Strategic Culture interviews former USMC intelligence officer Scott Ritter about the Russian military operation in Ukraine:
Question: Do you think that Russia has a just cause in launching its “special military operation” in Ukraine on February 24?
Scott Ritter: I believe Russia has articulated a cognizable claim of preemptive collective self-defense under Article 51 of the UN Charter. The threat posed by NATO expansion, and Ukraine’s eight-year bombardment of the civilians of the Donbass fall under this umbrella.
Question: Do you think Russia has legitimate concerns about the Pentagon sponsoring biological weapons programs in laboratories in Ukraine?
Scott Ritter: The Pentagon denies any biological weapons program, but admits biological research programs on Ukrainian soil. Documents captured by Russia have allegedly uncovered the existence of programs the components of which could be construed as having offensive biological warfare applications. The U.S. should be required to explain the purpose of these programs.
Question: What do you make of allegations in Western media that Russian troops committed war crimes in Bucha and other Ukrainian cities? It is claimed that Russian forces summarily executed civilians.
Scott Ritter: All claims of war crimes must be thoroughly investigated, including Ukrainian allegations that Russia killed Ukrainian civilians in Bucha. However, the data available about the Bucha incident does not sustain the Ukrainian claims, and as such, the media should refrain from echoing these claims as fact until a proper investigation of the evidence is conducted, either by the media, or unbiased authorities.
Question: Do you think the alleged Russian bombing of a hospital and an art theater in Mariupol were false-flag provocations?
Scott Ritter: Both locations are available for detailed forensic examination that would either confirm or refute Ukrainian allegations that these locations were struck by Russian aerial bombs. Other data, such as the existence of any NATO radar data that would put Russian aircraft over these two locations at the time of the alleged attack, should be collected. A detailed forensic examination of each site would go a long way in proving or disproving the Ukrainian claims through the collection of weapons fragments and the evaluation of environmental samples which would show the chemical composition of any explosive used, thereby allowing a better idea of what weapon or explosive was used to destroy the sites.

- [Problem 1]: Repeat word for word the part of the Scott Ritter interview that begins at "Question: What do" and stops after "or unbiased authorities.".
- [Problem 2]: In the Scott Ritter interview, under which article of the UN Charter does Ritter say Russia has a claim of preemptive collective self-defense?
- [Problem 3]: Pick up the Scott Ritter interview after its last answer and keep it going.

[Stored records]
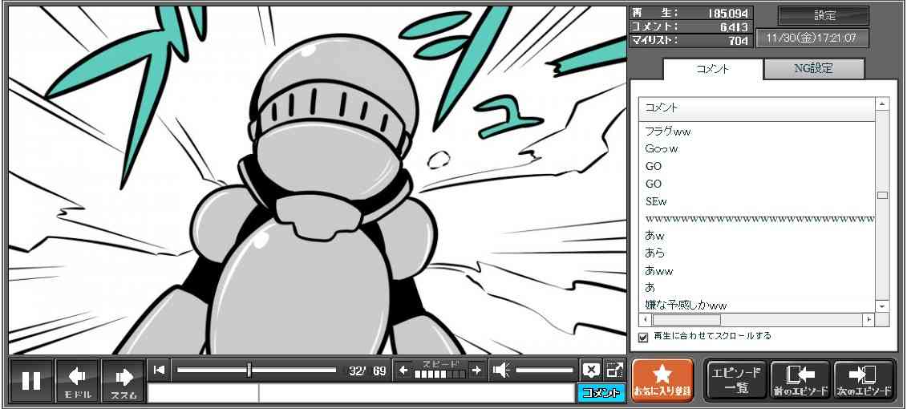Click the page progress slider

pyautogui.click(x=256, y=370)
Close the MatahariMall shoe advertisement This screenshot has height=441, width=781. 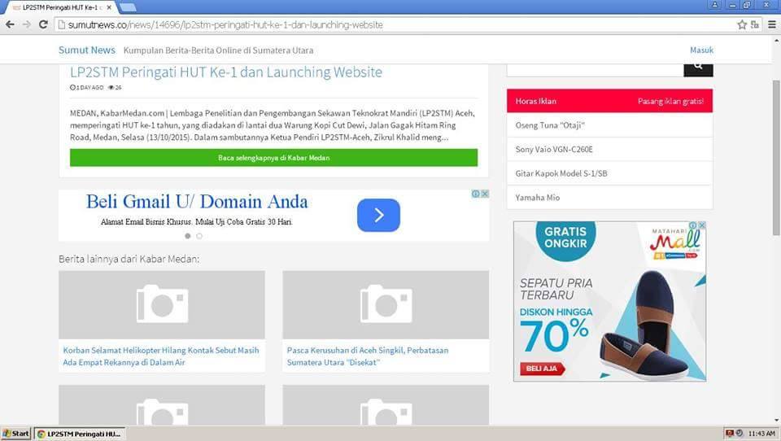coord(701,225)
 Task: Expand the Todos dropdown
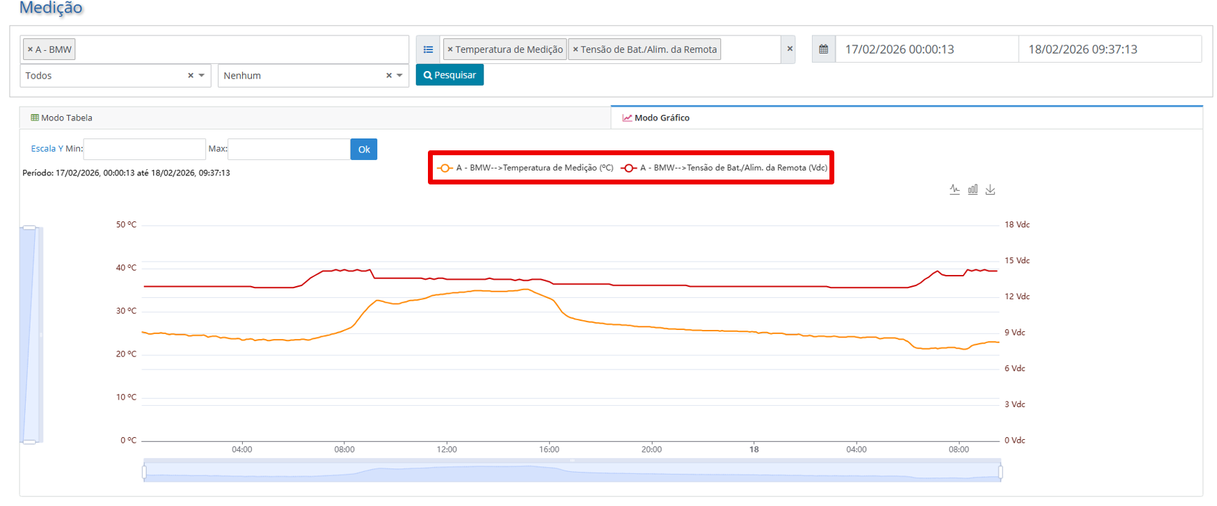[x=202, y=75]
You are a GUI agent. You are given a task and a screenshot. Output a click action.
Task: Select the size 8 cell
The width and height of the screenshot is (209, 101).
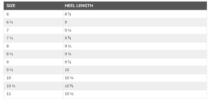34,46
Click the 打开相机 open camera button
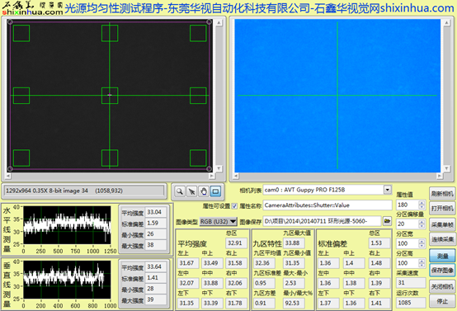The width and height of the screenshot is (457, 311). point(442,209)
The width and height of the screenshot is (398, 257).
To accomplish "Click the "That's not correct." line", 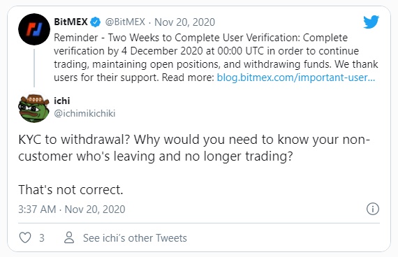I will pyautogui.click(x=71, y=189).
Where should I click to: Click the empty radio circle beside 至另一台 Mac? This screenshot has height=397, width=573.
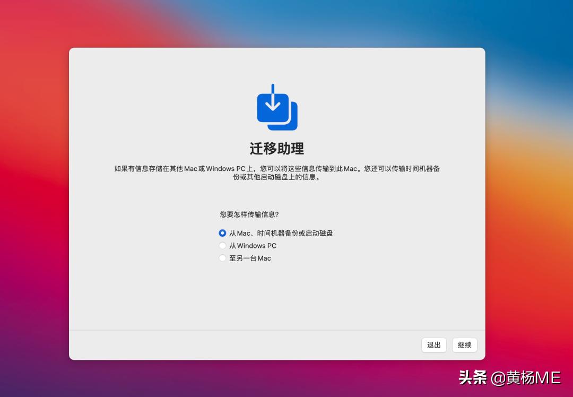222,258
---
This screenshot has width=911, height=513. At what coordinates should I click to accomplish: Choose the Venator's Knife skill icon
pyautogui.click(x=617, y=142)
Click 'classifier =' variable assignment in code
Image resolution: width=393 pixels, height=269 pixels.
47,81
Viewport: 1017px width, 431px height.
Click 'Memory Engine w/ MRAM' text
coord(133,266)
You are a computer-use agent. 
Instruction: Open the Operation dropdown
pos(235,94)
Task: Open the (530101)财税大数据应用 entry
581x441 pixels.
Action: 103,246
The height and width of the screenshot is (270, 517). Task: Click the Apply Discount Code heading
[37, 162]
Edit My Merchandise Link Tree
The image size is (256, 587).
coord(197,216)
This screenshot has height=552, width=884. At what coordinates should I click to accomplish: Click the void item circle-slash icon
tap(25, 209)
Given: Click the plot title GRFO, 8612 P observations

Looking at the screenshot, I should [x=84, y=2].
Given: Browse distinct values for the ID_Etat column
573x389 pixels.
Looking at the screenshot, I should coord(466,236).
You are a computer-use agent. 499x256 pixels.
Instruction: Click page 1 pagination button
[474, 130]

- [Response 1]:
Question: What do you make of allegations in Western media that Russian troops committed war crimes in Bucha and other Ukrainian cities? It is claimed that Russian forces summarily executed civilians.
Scott Ritter: All claims of war crimes must be thoroughly investigated, including Ukrainian allegations that Russia killed Ukrainian civilians in Bucha. However, the data available about the Bucha incident does not sustain the Ukrainian claims, and as such, the media should refrain from echoing these claims as fact until a proper investigation of the evidence is conducted, either by the media, or unbiased authorities.

- [Response 2]: Article 51

- [Response 3]:
Question: The Western media are reporting that the Russian military operation in Ukraine is floundering because it has not over-run Ukraine entirely. As a military expert, how do you see the Russian operation proceeding?
Scott Ritter: Russia is fighting a very difficult campaign hampered by its own constraint designed to limit civilian casualties and damage to infrastructure and the fact that Ukraine possesses a very well-trained military that is well led and equipped. Russia deployed some 200,000 troops in support of this operation. They are facing some 600,000 Ukrainian forces. The first phase of the Russian operation was designed to shape the battlefield to Russia’s advantage while diminishing the size and capacity of the Ukrainian ability to wage large-scale conflict. The second phase is focused on destroying the main Ukrainian force concentration in eastern Ukraine. Russia is well on its way to accomplishing this task.
The complete failure of pattern recognition by the media is not a surprise, as the media is entirely corrupt. The failure of those who consume media to recognize the intrinsic unreliability of the media is also not a surprise, but only because we now seen people accept obvious absurdities at face value for the last two years. It is, however, disappointing.